**What the task requires**.
From the line below that contains "Click the 174K" to the line that contains "Click external link", repeat every line exactly, both ends included, and nothing else.

**Records for the task**.

☆ ☆ ☆ ☆ ☆ ☆ ☆

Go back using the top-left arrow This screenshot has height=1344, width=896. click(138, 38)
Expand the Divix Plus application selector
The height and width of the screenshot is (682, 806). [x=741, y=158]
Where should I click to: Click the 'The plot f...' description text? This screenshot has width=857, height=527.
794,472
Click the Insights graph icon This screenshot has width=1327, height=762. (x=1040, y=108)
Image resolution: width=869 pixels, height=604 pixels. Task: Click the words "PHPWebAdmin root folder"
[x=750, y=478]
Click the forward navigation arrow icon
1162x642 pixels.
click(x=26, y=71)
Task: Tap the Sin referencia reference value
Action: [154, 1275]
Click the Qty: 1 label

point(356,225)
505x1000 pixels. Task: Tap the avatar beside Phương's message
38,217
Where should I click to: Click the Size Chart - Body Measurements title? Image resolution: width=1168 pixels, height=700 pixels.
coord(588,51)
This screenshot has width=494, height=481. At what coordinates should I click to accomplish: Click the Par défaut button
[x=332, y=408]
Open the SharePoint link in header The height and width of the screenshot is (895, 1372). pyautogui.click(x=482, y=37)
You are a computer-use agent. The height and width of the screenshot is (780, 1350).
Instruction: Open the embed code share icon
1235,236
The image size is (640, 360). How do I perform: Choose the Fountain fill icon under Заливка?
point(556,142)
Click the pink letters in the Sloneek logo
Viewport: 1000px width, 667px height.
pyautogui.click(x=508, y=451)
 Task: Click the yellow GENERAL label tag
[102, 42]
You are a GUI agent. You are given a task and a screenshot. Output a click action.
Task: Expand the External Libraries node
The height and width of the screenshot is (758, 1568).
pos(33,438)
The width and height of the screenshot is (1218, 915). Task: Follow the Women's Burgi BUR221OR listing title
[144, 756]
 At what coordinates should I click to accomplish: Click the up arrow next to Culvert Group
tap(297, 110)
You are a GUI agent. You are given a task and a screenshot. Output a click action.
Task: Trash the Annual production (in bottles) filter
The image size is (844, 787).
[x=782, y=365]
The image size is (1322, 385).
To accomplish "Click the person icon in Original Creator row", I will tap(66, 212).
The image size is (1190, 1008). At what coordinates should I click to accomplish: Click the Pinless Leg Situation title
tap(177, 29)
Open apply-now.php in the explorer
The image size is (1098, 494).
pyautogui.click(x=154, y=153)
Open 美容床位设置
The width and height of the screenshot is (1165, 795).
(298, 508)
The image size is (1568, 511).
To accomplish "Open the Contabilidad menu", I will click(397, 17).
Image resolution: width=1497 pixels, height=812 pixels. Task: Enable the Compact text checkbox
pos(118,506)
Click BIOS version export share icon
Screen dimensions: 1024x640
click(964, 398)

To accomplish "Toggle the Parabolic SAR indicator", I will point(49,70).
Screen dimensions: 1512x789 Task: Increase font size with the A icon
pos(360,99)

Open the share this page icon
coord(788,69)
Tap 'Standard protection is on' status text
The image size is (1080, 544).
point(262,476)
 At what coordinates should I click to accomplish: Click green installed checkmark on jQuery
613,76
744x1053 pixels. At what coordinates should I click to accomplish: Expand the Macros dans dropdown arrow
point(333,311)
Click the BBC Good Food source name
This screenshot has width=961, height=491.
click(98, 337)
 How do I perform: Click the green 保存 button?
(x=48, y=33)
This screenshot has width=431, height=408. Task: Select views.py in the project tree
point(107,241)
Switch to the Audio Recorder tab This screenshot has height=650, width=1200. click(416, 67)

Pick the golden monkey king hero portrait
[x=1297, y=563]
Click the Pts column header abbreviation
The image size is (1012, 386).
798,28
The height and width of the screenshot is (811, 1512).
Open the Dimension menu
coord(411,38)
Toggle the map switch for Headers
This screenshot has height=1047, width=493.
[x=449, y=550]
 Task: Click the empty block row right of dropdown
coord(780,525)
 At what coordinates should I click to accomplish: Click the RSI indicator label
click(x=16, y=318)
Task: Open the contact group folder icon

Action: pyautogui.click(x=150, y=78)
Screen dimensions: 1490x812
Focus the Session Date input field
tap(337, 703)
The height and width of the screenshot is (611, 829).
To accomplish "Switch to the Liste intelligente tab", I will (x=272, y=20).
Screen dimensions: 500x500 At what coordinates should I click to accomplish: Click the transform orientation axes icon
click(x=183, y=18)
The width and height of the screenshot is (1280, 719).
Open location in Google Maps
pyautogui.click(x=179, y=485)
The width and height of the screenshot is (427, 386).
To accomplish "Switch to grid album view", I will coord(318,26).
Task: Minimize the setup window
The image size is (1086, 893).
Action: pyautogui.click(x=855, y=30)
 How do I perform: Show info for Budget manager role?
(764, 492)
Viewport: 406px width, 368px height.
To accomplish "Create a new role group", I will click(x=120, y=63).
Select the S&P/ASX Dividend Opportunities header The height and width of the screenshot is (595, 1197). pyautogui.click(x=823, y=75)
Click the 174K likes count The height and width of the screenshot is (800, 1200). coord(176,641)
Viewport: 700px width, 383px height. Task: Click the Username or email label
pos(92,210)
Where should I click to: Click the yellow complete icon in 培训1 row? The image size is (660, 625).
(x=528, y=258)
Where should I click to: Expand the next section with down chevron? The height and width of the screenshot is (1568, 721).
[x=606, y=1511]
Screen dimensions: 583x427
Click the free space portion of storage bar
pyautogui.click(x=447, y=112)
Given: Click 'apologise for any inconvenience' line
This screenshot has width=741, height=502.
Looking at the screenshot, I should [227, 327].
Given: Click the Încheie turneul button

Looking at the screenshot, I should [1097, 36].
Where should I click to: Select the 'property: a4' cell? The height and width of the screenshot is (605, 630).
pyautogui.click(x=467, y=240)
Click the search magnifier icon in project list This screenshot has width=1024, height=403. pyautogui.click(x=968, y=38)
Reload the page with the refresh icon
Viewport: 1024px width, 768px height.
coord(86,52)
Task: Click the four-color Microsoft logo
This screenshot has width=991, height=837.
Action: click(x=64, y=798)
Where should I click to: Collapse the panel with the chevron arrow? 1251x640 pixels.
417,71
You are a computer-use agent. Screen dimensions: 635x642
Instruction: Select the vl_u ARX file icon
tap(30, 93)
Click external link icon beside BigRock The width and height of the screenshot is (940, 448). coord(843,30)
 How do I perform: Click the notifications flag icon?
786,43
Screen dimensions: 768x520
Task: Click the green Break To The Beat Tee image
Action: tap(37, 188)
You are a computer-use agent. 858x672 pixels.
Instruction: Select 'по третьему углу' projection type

☆ ☆ ☆ ☆ ☆ ☆ ☆

**Finished task**.
Click the 174K likes count The height and width of the screenshot is (800, 1200). coord(176,641)
Viewport: 700px width, 383px height. Task: Click the Username or email label
pos(92,210)
Where should I click to: Click the yellow complete icon in 培训1 row? The image size is (660, 625).
(x=528, y=258)
Where should I click to: Expand the next section with down chevron? The height and width of the screenshot is (1568, 721).
[x=606, y=1511]
Screen dimensions: 583x427
Click the free space portion of storage bar
pyautogui.click(x=447, y=112)
Given: Click 'apologise for any inconvenience' line
This screenshot has width=741, height=502.
Looking at the screenshot, I should [227, 327].
Given: Click the Încheie turneul button

Looking at the screenshot, I should [1097, 36].
Where should I click to: Select the 'property: a4' cell? The height and width of the screenshot is (605, 630).
pyautogui.click(x=467, y=240)
Click the search magnifier icon in project list This screenshot has width=1024, height=403. pyautogui.click(x=968, y=38)
Reload the page with the refresh icon
Viewport: 1024px width, 768px height.
coord(86,52)
Task: Click the four-color Microsoft logo
This screenshot has width=991, height=837.
Action: click(x=64, y=798)
Where should I click to: Collapse the panel with the chevron arrow? 1251x640 pixels.
417,71
You are a computer-use agent. Screen dimensions: 635x642
Instruction: Select the vl_u ARX file icon
tap(30, 93)
Click external link icon beside BigRock The width and height of the screenshot is (940, 448). coord(843,30)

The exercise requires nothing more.